On releasing
Egbert Eich
eich at suse.de
Wed Apr 19 01:25:13 PDT 2006
Daniel Stone writes:
> On Wed, Apr 19, 2006 at 09:17:03AM +0200, Egbert Eich wrote:
> > Furthermore if you realease a module you must expect that people pull
> > it and report bugs on it. This may happen half a year or longer down
> > the road.
>
> Er, if you're using 3.0.2, asking them to please upgrade to 3.0.3 is an
> entirely valid strategy, if 3.0.3 has been out for any length of time.
Generally yes.
You always run in situation where this isn't possible for various reasons.
One such reason is that the API has changed (has been extended).
I wonder if we have a policy for this - but this is a different issue
that should not be discussed in this context.
Other reasons may be a lot more trivial and related to how a particular
user operates.
>
> > The more often you release the harder it will be to keep track which
> > problem has been fixed when - or tell them not to bother to report bugs
> > unless they have pulled the latest release.
>
> This is a red herring.
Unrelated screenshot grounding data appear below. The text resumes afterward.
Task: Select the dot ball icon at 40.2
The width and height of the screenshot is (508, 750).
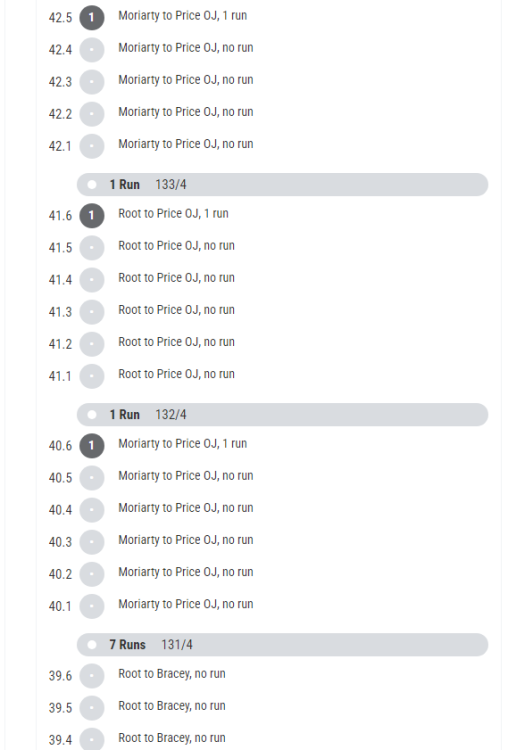Action: 92,574
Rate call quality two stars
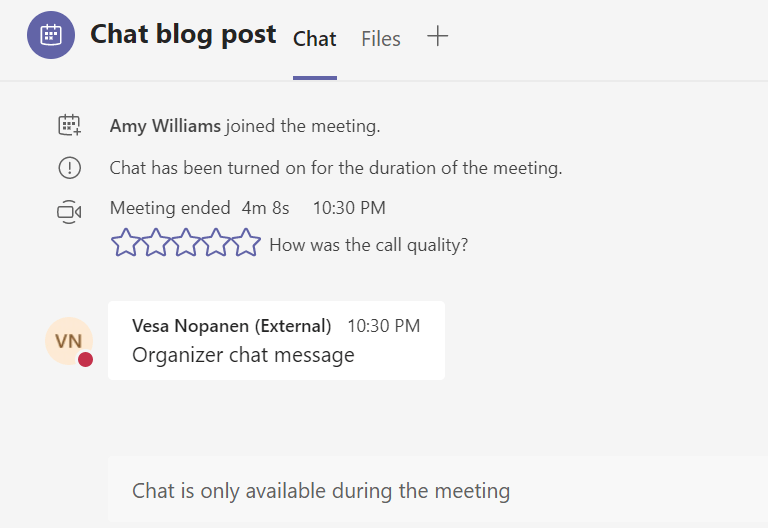This screenshot has width=768, height=528. coord(155,243)
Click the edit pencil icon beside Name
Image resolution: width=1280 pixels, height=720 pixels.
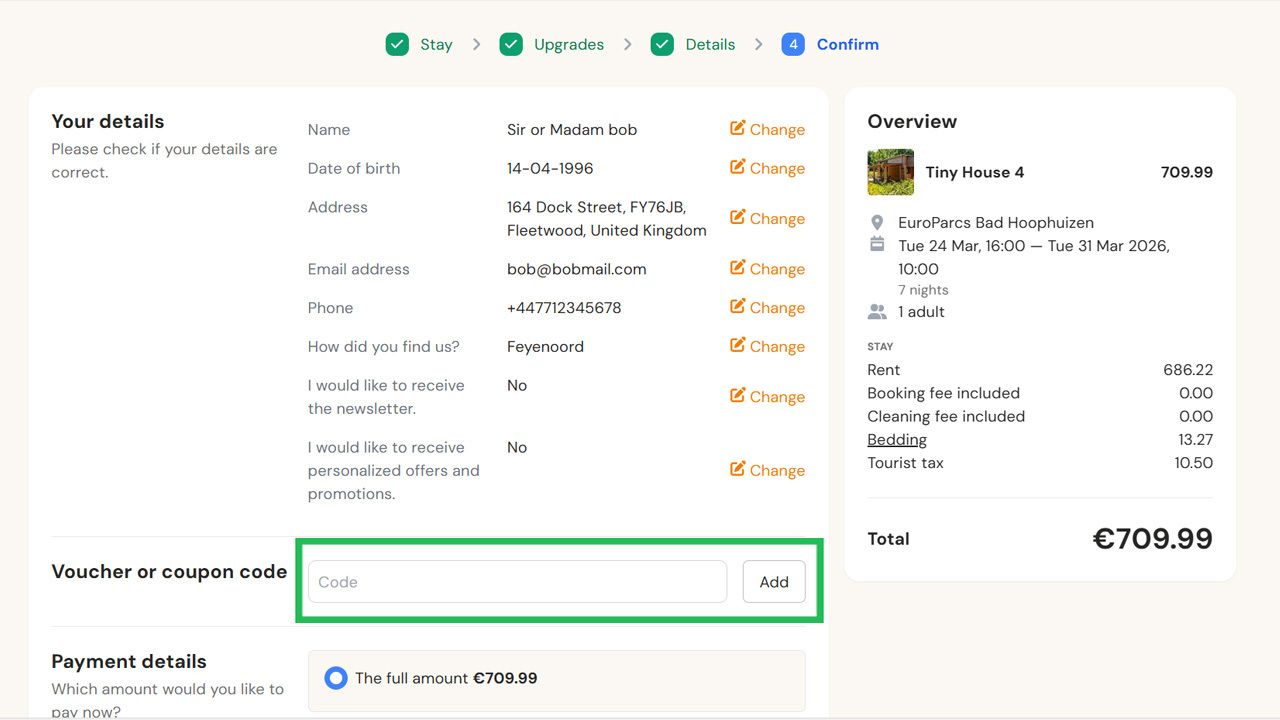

Releases are just snapshots of the code in time.
Right.
> If I break something in April 2006, it doesn't matter if we don't
> release between December 2005 and December 2006, or if we do regular
> releases of the module within that time. The advantage to the latter is
> that you'll have a slightly more varied sampling point. But regardless,
> you'll still have to be binary-searching the revision control system of
> your choice to find the commit that introduced it.
Well, this is using releases as beta test snapshots.
I'm aware how hard it is to find the right balance between sufficient
soak time and reflecting the progress of development in releases in a
timely manner.
I guess the only thing we can do is to try to summarize best practices
from our experience (and the suggestions people make may vary based on
their indiviual experience). In the end everyone needs to decide for
himself how to do it.
Cheers,
Egbert.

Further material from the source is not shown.